Frameland Recommends: The Cube Phantom

The Cube Phantom (2020) shows sides of both the nature and metropolitan city of Hong Kong not often shown. Director Alan Lau starts by placing his film firmly in the context of recent Hong Kong history, by way of an audio clip of the 1997 speech by the Prince of Wales in 1997, announcing the handover of Hong Kong from Britain to China. The Cube Phantom is then divided into ten chapters, each labelled by a different theme to describe the phases Hong Kong and its citizens have been through after 1997, such as ‘the struggle’, ‘origin’, ‘rejoice’, ‘youth’, ‘yearning’ and ‘metamorphosis’.
Each sequence starts with a poem visualised against stunning images of a new setting, in which several dancers perform their choreography (by Jordann de Santis). Their performance is accompanied by classical, oriental or urban music, fitting the theme the dancers express. The dancers dance on the top of a hill, in a grey dilapidated room, on a graveyard and in the quiet streets of Hong Kong by night, among other places. What The Cube Phantom doesn’t show are the images Hong Kong is mostly known for: the crowded, dirty and noisy streets. This way, Lau shows the unknown, yet unique and beautiful characteristics of the city.
Some chapters look like a video clip promoting Hong Kong as a tropical holiday destination. Others are rather mysterious, showing us the less touristic or forgotten sides of the city. Each choreography is adapted to the surrounding the dancers find themselves in and this way create another vibe that continuously moves you in another way.

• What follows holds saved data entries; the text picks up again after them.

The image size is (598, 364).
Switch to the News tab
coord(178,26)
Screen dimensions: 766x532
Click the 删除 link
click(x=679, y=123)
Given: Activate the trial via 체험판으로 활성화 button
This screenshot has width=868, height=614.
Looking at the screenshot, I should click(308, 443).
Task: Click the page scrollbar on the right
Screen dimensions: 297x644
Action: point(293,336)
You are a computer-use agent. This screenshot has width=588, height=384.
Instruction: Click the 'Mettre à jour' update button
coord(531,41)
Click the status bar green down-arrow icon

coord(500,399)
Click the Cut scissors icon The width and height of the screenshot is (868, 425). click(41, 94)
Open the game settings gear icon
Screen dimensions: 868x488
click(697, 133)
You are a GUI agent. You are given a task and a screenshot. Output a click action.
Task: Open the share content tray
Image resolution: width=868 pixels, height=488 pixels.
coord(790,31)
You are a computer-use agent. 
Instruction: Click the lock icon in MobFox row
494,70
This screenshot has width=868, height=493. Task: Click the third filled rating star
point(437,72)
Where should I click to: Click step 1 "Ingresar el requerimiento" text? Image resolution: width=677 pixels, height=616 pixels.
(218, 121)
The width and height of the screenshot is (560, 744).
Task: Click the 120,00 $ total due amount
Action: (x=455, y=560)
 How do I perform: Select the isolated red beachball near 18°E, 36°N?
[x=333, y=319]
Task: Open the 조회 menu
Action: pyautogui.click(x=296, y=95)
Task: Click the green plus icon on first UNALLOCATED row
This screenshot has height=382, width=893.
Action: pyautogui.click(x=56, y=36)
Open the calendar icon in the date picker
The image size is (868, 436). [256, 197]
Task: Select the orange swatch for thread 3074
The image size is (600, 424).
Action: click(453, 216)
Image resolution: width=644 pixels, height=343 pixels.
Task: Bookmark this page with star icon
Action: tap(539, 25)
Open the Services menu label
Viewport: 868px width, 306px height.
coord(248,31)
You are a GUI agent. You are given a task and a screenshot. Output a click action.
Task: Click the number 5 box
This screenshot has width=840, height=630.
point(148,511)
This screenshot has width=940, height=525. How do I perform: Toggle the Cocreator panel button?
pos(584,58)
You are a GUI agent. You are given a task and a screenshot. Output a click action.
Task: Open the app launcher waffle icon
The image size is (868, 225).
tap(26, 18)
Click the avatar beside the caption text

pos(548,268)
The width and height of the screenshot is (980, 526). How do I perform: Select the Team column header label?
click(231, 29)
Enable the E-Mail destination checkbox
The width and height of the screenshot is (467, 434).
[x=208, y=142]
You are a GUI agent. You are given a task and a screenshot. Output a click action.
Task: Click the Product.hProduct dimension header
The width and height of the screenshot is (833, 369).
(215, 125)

While the chapter ‘youth’ creates an energetic feeling and expresses the joy of life of the young people living in Hong Kong, ‘the struggle’ rather represents an oppressive and spooky atmosphere, a feeling of breaking free and longing for freedom.
These ten extraordinary chapters all together make The Cube Phantom one of the most artistic and multi-disciplinary dance films ever made and, above all, a stunning ode to the city of Hong Kong and its people.